EXERCISE MATERIAL:
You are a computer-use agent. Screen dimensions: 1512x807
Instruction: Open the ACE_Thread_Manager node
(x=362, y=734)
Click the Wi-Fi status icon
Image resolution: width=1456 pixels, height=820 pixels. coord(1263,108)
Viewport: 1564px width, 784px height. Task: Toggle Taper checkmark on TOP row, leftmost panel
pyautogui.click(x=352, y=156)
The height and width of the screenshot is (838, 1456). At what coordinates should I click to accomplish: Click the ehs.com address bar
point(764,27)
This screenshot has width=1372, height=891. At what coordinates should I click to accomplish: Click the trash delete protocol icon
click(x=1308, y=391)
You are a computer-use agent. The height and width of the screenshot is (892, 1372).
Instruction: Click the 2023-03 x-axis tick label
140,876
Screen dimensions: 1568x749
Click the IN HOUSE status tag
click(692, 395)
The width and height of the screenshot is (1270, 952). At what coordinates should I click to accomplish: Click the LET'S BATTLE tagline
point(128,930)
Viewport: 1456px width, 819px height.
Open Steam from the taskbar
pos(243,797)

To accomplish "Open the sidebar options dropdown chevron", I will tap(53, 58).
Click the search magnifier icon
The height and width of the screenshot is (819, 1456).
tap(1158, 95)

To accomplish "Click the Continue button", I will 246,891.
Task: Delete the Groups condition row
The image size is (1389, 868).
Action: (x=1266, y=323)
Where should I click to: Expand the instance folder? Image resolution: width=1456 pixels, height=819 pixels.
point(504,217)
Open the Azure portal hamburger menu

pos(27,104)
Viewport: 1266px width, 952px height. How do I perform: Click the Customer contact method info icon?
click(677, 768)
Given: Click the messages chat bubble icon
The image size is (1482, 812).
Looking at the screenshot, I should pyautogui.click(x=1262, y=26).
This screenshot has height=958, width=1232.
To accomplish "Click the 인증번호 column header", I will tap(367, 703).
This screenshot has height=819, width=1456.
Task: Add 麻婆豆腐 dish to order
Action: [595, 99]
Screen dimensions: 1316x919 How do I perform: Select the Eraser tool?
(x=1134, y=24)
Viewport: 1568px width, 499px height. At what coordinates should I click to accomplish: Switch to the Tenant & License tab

ASSIGNMENT: Give only the number of lines in the entries above that contain the string "computer".

RESULT OF THIS EXERCISE: 2